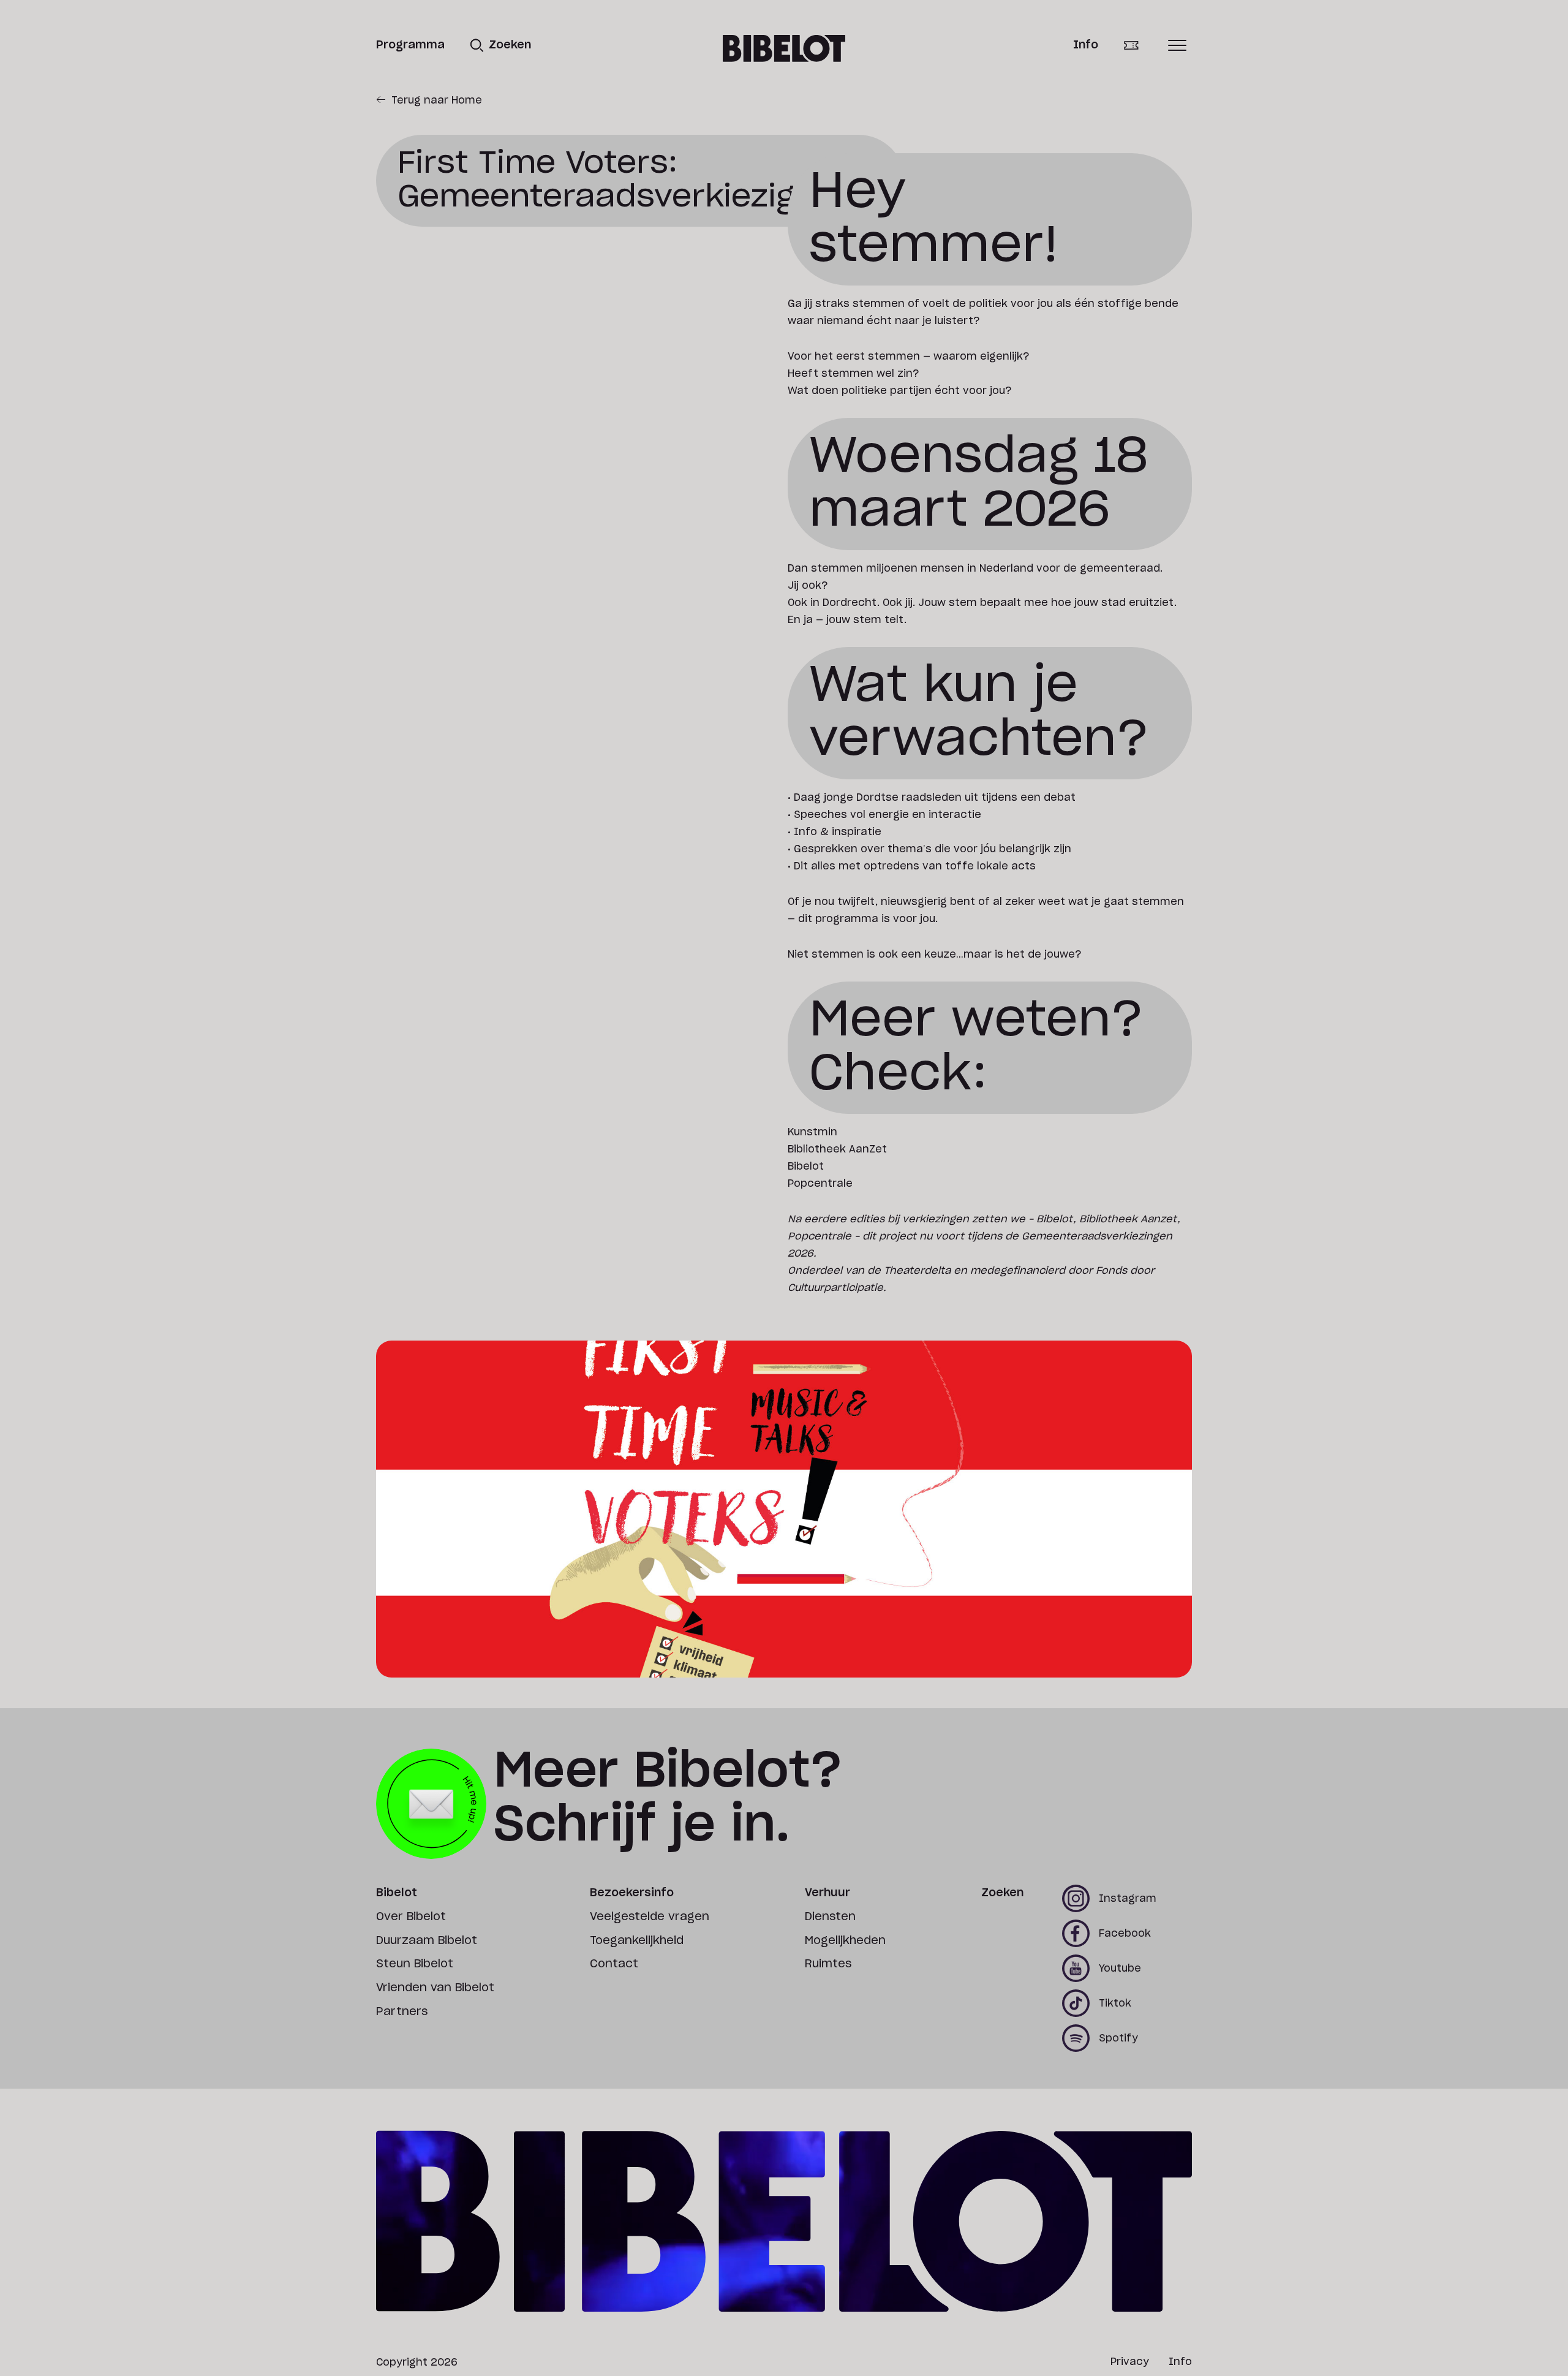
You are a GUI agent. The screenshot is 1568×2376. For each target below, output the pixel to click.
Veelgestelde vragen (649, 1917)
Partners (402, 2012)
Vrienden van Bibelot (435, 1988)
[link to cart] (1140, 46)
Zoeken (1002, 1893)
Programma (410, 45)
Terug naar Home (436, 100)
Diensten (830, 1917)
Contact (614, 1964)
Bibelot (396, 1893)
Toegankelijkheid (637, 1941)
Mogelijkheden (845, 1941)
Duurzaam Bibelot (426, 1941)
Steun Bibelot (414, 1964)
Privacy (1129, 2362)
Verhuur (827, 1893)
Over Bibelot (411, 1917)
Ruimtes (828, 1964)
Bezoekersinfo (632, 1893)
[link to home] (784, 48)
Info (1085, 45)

==============================

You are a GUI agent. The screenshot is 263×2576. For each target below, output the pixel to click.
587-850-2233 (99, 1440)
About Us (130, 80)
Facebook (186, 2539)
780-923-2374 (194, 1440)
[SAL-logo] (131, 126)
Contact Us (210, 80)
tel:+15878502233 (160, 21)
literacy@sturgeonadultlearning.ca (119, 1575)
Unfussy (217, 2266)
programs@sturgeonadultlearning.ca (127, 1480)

==============================

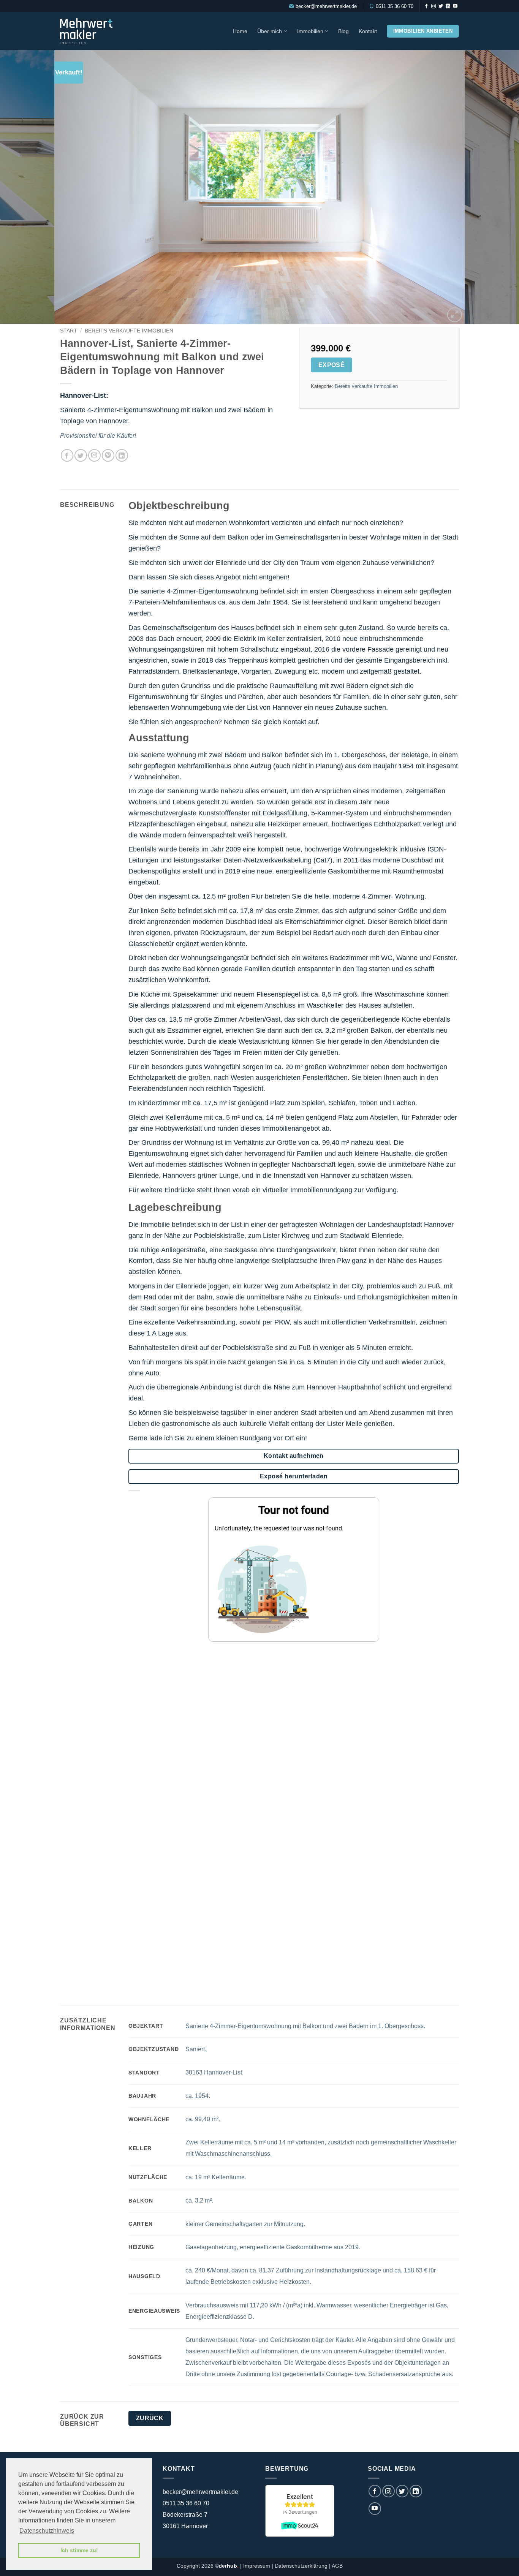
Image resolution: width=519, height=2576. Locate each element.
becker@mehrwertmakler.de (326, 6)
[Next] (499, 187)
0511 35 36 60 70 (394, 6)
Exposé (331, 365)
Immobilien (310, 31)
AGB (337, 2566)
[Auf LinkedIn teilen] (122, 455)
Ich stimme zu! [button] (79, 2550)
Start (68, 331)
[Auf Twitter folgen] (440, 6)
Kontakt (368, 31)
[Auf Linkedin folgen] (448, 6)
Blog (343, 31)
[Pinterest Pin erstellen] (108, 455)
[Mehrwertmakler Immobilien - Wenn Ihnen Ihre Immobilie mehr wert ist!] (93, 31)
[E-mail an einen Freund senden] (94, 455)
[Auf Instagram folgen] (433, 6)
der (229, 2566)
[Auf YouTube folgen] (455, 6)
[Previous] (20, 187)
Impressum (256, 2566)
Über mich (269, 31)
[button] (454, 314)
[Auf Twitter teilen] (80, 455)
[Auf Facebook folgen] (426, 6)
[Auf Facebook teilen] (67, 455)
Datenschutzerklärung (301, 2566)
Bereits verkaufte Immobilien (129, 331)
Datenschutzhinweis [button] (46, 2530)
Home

==============================

**Instructions for the task:** Each line of the listing that contains the word "screenshot" must be copied.

**Reply to the exercise:**
You are a GUI agent. The screenshot is 1568×2376. For each target below, output the pixel to click.
You are a GUI agent. The screenshot is 263×2576. For each target below, output the pixel to click.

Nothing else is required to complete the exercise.